A diretora se baseou em uma história real para criar o texto da terceira personagem. No Rio de Janeiro, Telma (Roberta Rodrigues) é uma porta-bandeira apaixonada por Carnaval e trabalha para ajudar a pagar as contas da família, pois sua mãe é cega e sua irmã, uma criança. Ela se prepara para brilhar na avenida, como porta-bandeira da Escola de Samba Grande Rio e repetir o sucesso que um dia sua avó e sua mãe conquistaram. Mas um tombo na avenida faz com que ela pense que seu mundo acabou. “Essa história é para conhecer além do que a gente normalmente vê. Essas pessoas passam o ano inteiro trabalhando para aquele único dia. Existe muita responsabilidade para que tudo dê certo”, diz Roberta Rodrigues.
A atriz carioca, de 23 anos, fez uma longa preparação para fazer a personagem. Ao saber que seria uma porta-bandeira, resolveu desfilar em uma escola de samba como passista. Durante cinco meses, acompanhou todos os ensaios da Acadêmicos da Grande Rio e, no ano passado, saiu na avenida como uma das porta-bandeiras. “Já tinha desfilado, mas não como porta-bandeira. Vivenciei aquele momento das comunidades da escola de samba, a dedicação exclusiva. Uma coisa que o público normalmente não conhece e agora vai conhecer”, conta a atriz, que apesar de jovem já participou de filmes como Cidade de Deus e O Diabo a Quatro, e novelas como Mulheres Apaixonadas e Cabocla, além das séries Cidade dos Homens e JK. “Sou abençoada. Tenho muita sorte, sou nova e com tantos trabalhos. Estou atraindo coisas boas”, orgulha-se.
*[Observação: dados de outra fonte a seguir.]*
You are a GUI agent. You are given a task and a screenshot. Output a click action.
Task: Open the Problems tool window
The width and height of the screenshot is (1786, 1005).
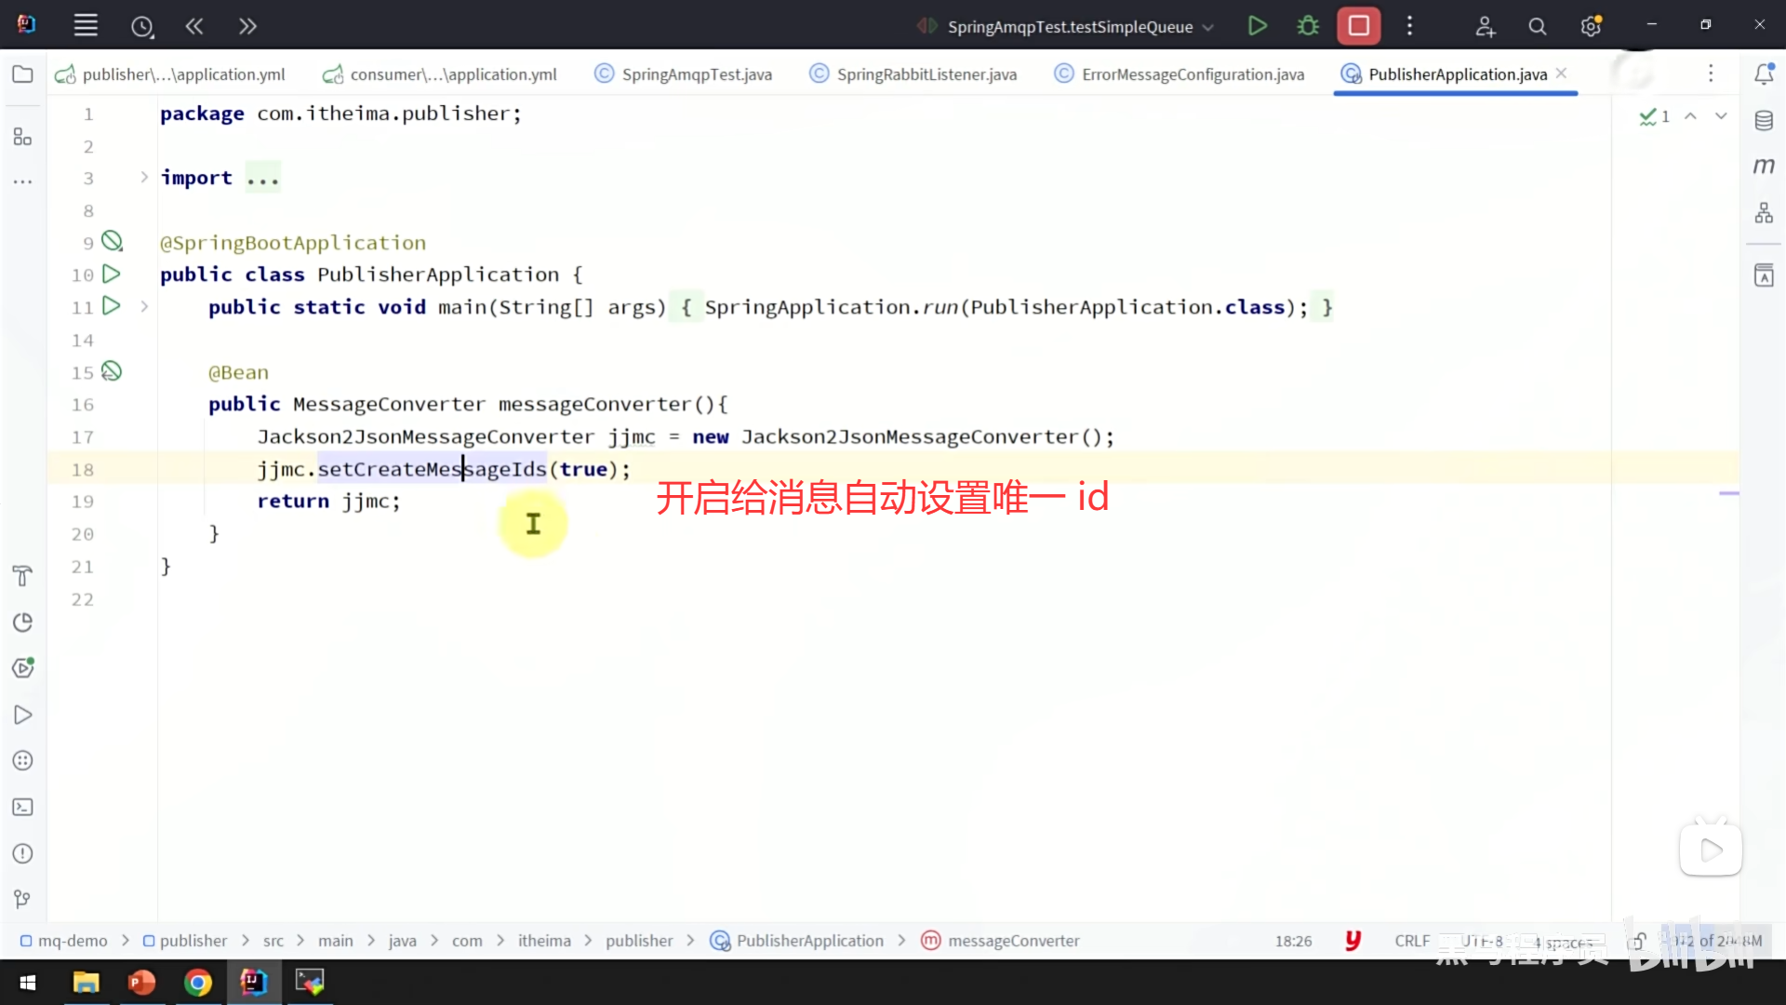23,853
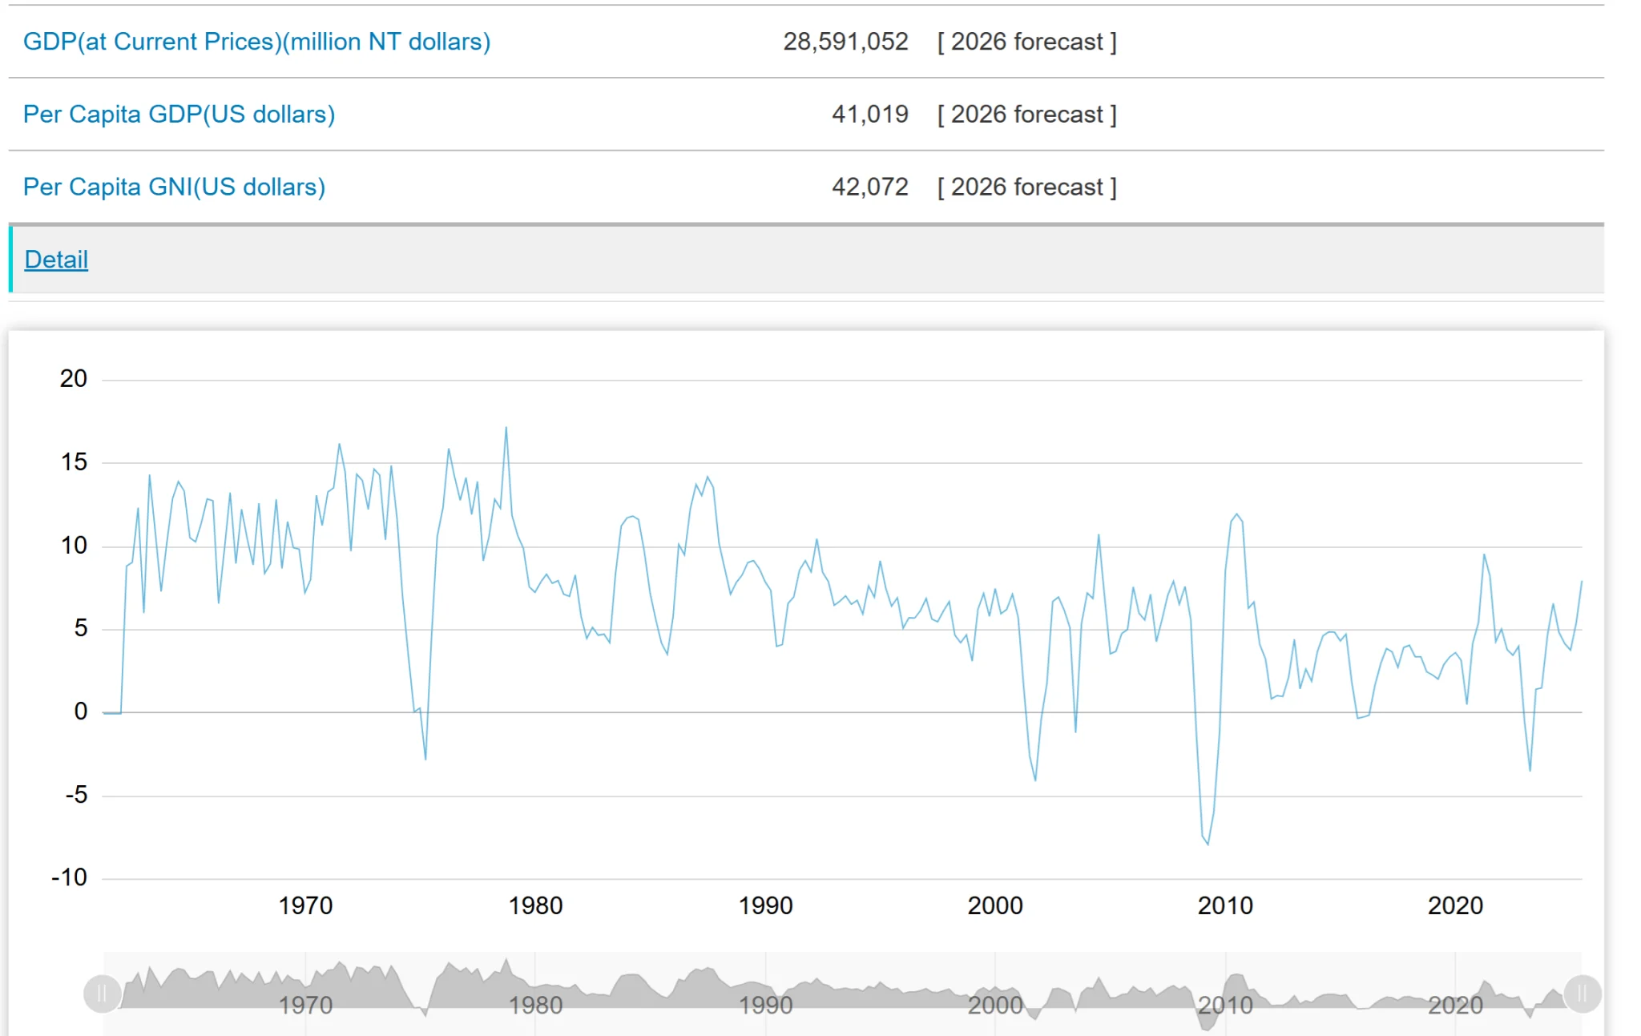Viewport: 1641px width, 1036px height.
Task: Click the 2000 label in navigator strip
Action: (995, 1005)
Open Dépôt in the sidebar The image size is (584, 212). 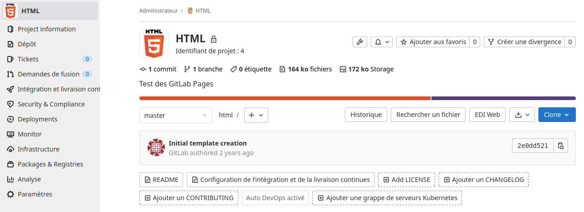click(x=27, y=44)
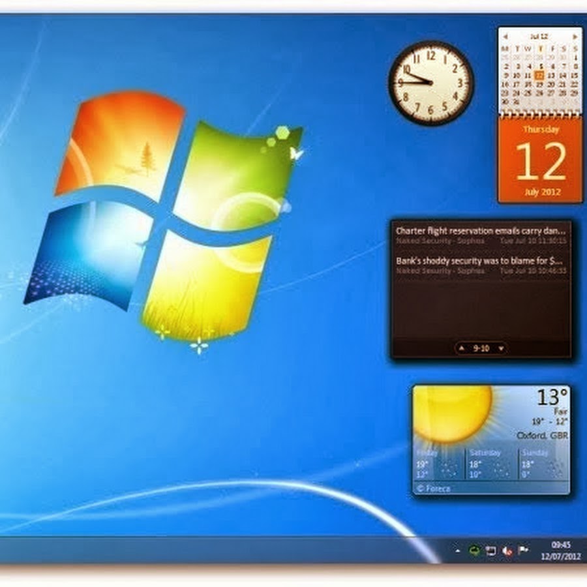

Em Curitiba, a personagem criada pela escritora gaúcha Maria Helena Weber é Martileide (Carla Daniel), uma balconista de um café na capital paranaense e colega de Rita (Deborah Evelyn). Martileide, inconformada com a vida sem conforto que leva num bairro pobre da cidade, se apaixona pela voz de um locutor de rádio e fica imaginado que ele é uma pessoa perfeita. Até que o conhece. “Ela é capaz de fazer qualquer coisa para essa voz, mas quando isso acontece, a história tem uma mudança de rumo”, conta a atriz Carla Daniel, que comemora o sucesso da novela Alma Gêmea, em que interpreta Zulmira. “A parte documental dessa história fala das profissionais do sexo de Curitiba. Não é só por dinheiro que uma mulher passa por isso”, diz a diretora”.